Material for the task START

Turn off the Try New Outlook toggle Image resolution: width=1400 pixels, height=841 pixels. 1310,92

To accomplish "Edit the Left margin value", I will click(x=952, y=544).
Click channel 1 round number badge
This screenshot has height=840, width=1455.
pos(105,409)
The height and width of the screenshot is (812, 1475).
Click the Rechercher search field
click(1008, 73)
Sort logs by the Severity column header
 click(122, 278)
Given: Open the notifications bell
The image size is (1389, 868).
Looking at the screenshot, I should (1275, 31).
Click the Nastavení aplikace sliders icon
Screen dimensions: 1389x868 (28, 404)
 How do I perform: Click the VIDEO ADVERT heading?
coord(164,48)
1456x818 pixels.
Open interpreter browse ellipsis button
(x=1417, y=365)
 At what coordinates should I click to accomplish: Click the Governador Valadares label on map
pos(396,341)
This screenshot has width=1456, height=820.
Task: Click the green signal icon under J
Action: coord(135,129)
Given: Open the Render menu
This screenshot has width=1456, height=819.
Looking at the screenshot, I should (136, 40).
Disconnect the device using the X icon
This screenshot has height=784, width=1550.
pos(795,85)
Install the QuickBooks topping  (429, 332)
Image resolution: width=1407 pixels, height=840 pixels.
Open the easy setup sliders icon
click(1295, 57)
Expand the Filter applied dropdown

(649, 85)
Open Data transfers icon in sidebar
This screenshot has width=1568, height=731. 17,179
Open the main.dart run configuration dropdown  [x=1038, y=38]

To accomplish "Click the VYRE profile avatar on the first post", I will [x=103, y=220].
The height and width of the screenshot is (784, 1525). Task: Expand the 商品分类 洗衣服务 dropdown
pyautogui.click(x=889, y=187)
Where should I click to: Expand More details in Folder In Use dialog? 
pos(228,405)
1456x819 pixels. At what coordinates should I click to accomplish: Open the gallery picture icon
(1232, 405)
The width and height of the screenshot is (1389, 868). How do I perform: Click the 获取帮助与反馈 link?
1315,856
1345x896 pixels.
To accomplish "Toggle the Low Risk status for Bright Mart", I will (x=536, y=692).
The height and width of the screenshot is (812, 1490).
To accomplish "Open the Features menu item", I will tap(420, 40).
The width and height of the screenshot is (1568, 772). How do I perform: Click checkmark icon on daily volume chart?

Material for the task END

Which lines run from the one containing "Given: Open the Render menu" to the end of the data? Output them exactly, with nothing added.

- Result of this exercise:
Given: Open the Render menu
This screenshot has width=1456, height=819.
Looking at the screenshot, I should (136, 40).
Disconnect the device using the X icon
This screenshot has height=784, width=1550.
pos(795,85)
Install the QuickBooks topping  (429, 332)
Image resolution: width=1407 pixels, height=840 pixels.
Open the easy setup sliders icon
click(1295, 57)
Expand the Filter applied dropdown

(649, 85)
Open Data transfers icon in sidebar
This screenshot has width=1568, height=731. 17,179
Open the main.dart run configuration dropdown  [x=1038, y=38]

To accomplish "Click the VYRE profile avatar on the first post", I will [x=103, y=220].
The height and width of the screenshot is (784, 1525). Task: Expand the 商品分类 洗衣服务 dropdown
pyautogui.click(x=889, y=187)
Where should I click to: Expand More details in Folder In Use dialog? 
pos(228,405)
1456x819 pixels. At what coordinates should I click to accomplish: Open the gallery picture icon
(1232, 405)
The width and height of the screenshot is (1389, 868). How do I perform: Click the 获取帮助与反馈 link?
1315,856
1345x896 pixels.
To accomplish "Toggle the Low Risk status for Bright Mart", I will (x=536, y=692).
The height and width of the screenshot is (812, 1490).
To accomplish "Open the Features menu item", I will tap(420, 40).
The width and height of the screenshot is (1568, 772). How do I perform: Click checkmark icon on daily volume chart?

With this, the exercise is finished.